- **TEXTE À LIRE**

▼▼▼

Les pilotes d'American Airlines et de Southwest Airlines passant du Boeing 737 NG au 737 Max n'étaient pas informés de l'existence du MCAS incriminé dans l'accident. Les compagnies n'avaient pas de simulateurs de 737 Max, et la qualification de type des pilotes se résumait à une séance d'une heure sur iPad et à un entraînement à l'atterrissage vent de travers, en raison des winglets en bout d'aile qui comportent une pointe vers le bas et peut heurter le sol par fort vent de travers[32]. Le manuel d'exploitation ne mentionnait pas le MCAS. Selon le Wall Street Journal, Boeing avait « décidé de ne pas divulguer plus de détails aux équipages du poste de pilotage, craignant d'inonder les pilotes avec trop d'informations ».

▲▲▲

- **ENTRÉES DE DONNÉES**
▼▼▼

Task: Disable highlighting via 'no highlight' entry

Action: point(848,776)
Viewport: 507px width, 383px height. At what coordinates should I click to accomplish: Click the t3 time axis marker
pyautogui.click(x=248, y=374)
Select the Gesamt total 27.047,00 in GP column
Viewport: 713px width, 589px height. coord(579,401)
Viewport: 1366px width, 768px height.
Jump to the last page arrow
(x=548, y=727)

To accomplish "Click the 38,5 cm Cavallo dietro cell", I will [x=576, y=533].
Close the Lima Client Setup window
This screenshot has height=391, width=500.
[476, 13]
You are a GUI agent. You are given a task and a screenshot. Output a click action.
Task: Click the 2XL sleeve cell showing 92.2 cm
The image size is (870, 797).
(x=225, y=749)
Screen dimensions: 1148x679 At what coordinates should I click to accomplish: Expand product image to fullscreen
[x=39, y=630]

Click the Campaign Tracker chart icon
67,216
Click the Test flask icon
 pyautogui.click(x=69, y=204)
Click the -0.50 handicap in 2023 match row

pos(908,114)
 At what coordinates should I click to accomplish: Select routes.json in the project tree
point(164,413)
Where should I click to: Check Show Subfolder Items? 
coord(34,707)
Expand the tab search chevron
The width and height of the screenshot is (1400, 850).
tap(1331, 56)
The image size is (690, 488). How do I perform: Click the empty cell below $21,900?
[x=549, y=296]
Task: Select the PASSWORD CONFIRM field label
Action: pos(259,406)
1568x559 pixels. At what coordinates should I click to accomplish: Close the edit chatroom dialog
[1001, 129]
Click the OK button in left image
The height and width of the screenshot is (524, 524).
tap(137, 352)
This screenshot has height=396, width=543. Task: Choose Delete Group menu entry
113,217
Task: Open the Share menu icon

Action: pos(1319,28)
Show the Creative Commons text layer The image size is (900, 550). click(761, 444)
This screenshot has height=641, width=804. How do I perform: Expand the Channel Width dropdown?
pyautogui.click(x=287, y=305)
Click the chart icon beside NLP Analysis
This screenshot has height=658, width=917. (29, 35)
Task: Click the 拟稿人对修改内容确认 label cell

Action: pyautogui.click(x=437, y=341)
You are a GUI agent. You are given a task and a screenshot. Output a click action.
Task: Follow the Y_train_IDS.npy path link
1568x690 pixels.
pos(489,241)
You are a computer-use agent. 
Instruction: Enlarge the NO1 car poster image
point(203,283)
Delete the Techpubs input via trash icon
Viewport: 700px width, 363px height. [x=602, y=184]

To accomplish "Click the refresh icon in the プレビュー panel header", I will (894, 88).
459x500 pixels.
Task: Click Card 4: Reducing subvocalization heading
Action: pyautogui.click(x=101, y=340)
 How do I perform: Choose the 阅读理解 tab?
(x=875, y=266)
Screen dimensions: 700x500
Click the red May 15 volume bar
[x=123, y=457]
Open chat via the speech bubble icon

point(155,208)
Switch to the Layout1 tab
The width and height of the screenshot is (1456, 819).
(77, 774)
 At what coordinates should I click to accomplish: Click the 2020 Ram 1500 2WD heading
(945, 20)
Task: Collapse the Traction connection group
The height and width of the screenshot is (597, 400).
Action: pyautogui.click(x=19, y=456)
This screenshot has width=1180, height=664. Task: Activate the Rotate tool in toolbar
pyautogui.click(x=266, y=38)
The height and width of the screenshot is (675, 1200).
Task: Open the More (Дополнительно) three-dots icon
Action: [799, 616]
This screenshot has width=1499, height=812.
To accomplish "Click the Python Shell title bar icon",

▲▲▲

- **CONSIGNES**
(a) D'après le texte à lire, quel journal rapporte la décision de Boeing sur les informations données aux équipages ?
(b) Relevez toutes les organisations nommées dans le texte à lire.

- **RÉPONSES**
(a) Le Wall Street Journal.

(b) American Airlines, Southwest Airlines, Boeing, le Wall Street Journal.